Qualified Nurses In Singapore Can Now Prescribe Medicine Like Doctors

Nurses’ Skills Upgraded By New NUS Programme

The next time you head down to a hospital – touch wood – you may get nurses prescribing you medicine instead of having to wait in line for a doctor.

That is, if you are lucky enough to meet either of 2 nurses who are now qualified to write you a prescription.

There is currently only a small group of Advanced Practice Nurse (APNs) graduates from National University of Singapore’s (NUS) new programme.

But industry experts are hailing the move to upgrade nurses’ skills as a step in the right direction to reduce waiting times in hospitals.

Nurses can prescribe medicines independently

The National Collaborative Prescribing Programme legally trains nurses to prescribe medicines and order tests for patients without needing a doctor to sign off.

As of July 2018, there have been 19 nurses who have graduated from the programme. The number could be larger now as there have been more intakes since then.

Hospitals that want to embark on the programme will need to have a licence first. One hospital that has already obtained theirs is Alexandra Hospital.

A first for Alexandra Hospital

The first nurse in Alexandra Hospital who is able to prescribe medicines for patients is Ms Wendy Yue, who helms the outpatient clinic at the hospital.

She was part of the first batch to graduate from the programme.

Of her new certification, she told The New Paper she feels “more satisfied” as she can “do more for her patients”, rather than just referring them to the doctor.
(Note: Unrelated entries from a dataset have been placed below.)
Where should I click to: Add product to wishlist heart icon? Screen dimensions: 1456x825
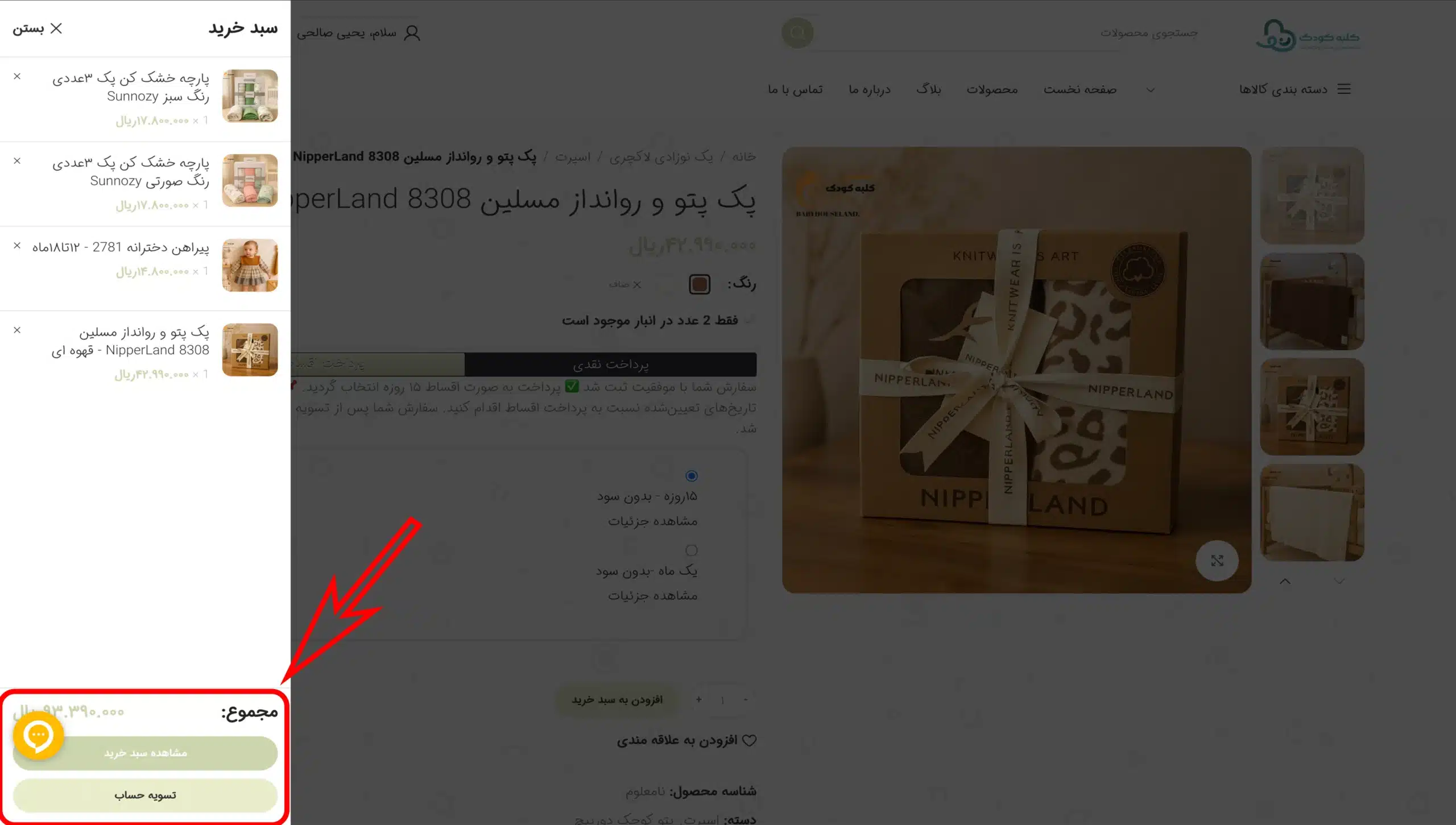pyautogui.click(x=750, y=740)
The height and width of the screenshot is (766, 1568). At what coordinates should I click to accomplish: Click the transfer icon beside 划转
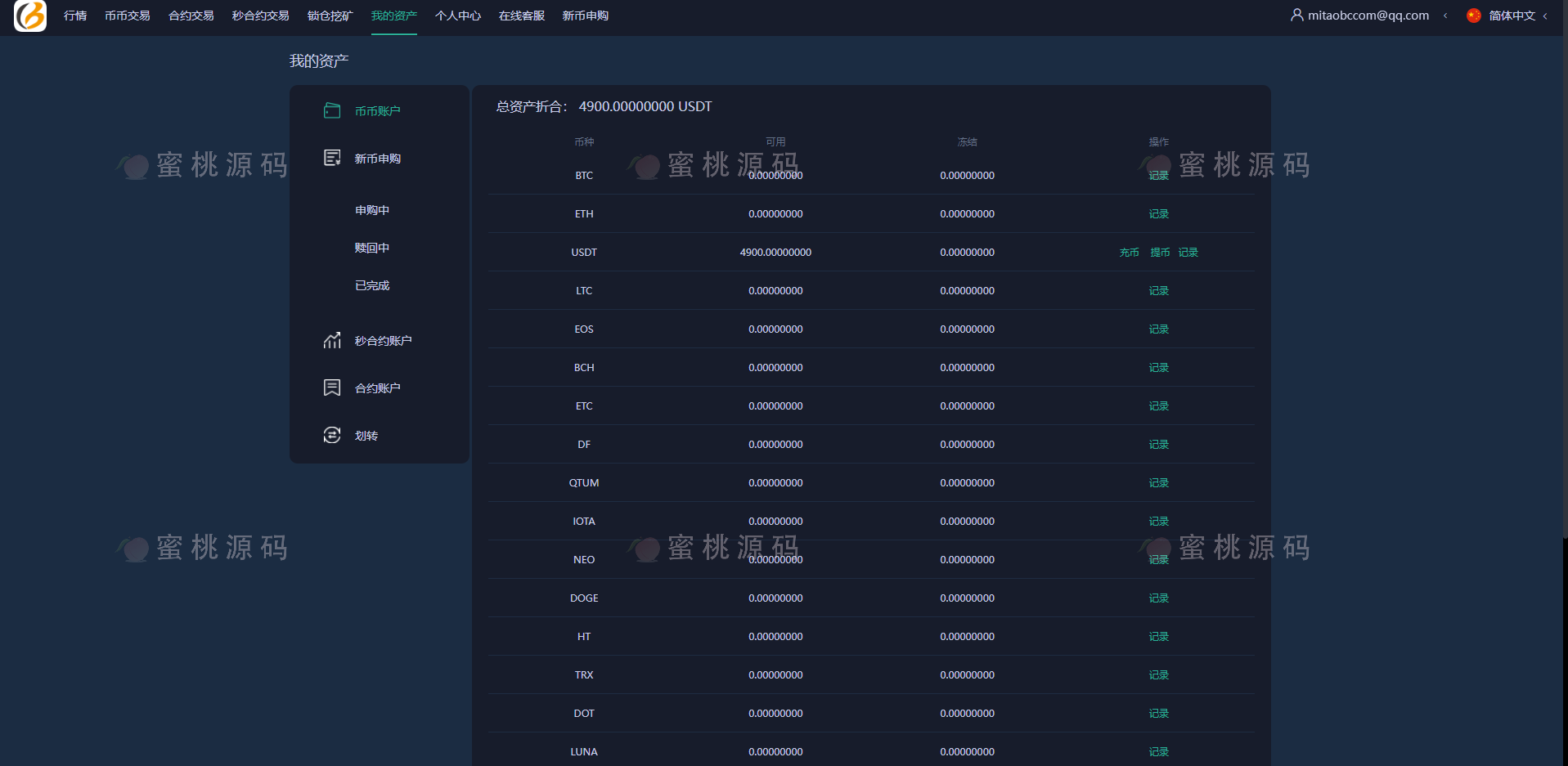click(x=331, y=435)
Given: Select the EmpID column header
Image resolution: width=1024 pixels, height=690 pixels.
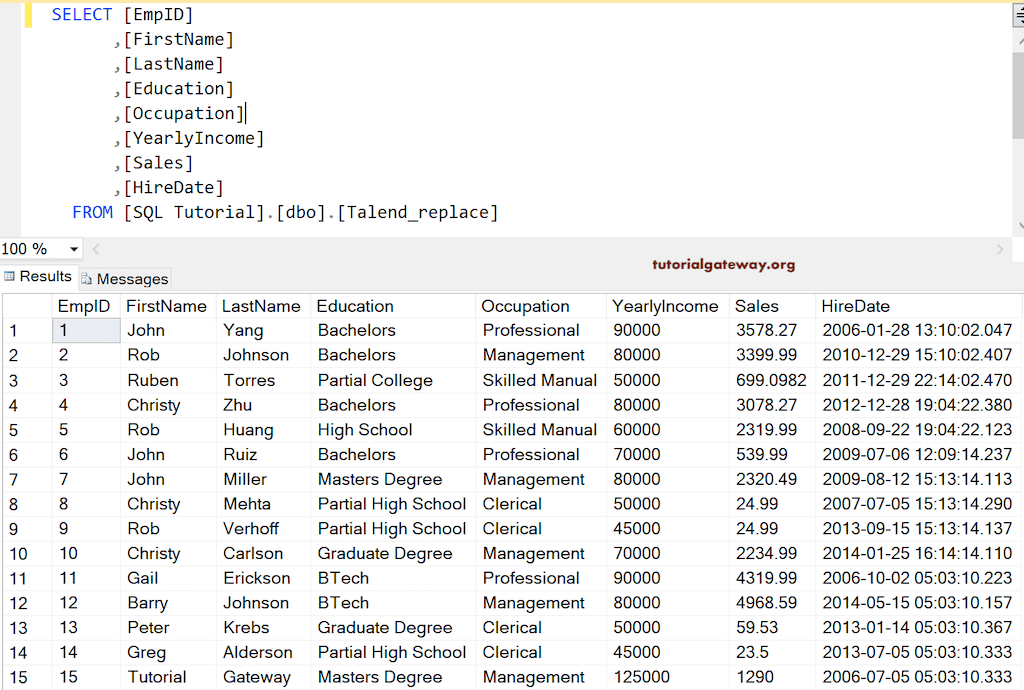Looking at the screenshot, I should tap(85, 306).
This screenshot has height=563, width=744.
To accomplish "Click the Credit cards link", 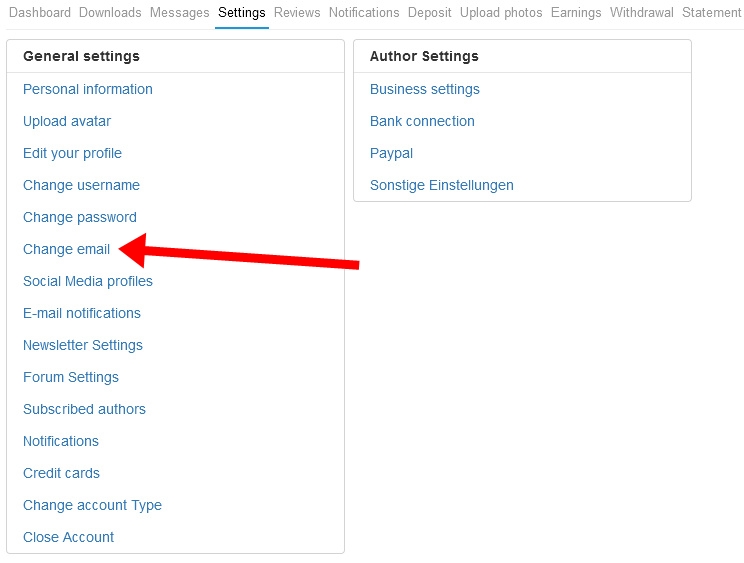I will (x=62, y=473).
Alexandra Hospital is also relishing in the achievement.


Received positive feedback

The programme has gotten thumbs-ups from many healthcare professionals.

They noted that the patients’ waiting times are now shorter, which is important especially with an ageing population.

Dr Karen Koh, a graduate from the programme, explains the change.

“Otherwise, they would have to face prolonged waiting times while we consult the doctors and sort out prescriptions for them.”

The course also brings together different healthcare professionals who teach and learn from one another.

A noble profession

The nursing profession isn’t regarded as highly as doctors or other medical professionals.

Nurses’ jobs sometimes involve cleaning after patients.

Ryan Chua, a senior staff nurse at National Skin Centre’s phototherapy unit, even had his career choice questioned by his aunt, who said it was a “dirty job”.

Now that nurses can be qualified to do certain tasks without needing the doctor’s approval, let’s hope that perceptions will change.

Hopefully, this would be the first of many steps towards removing the stigma surrounding the nursing profession. To all our hardworking nurses who work tirelessly to care for those in need, keep up the awesome work!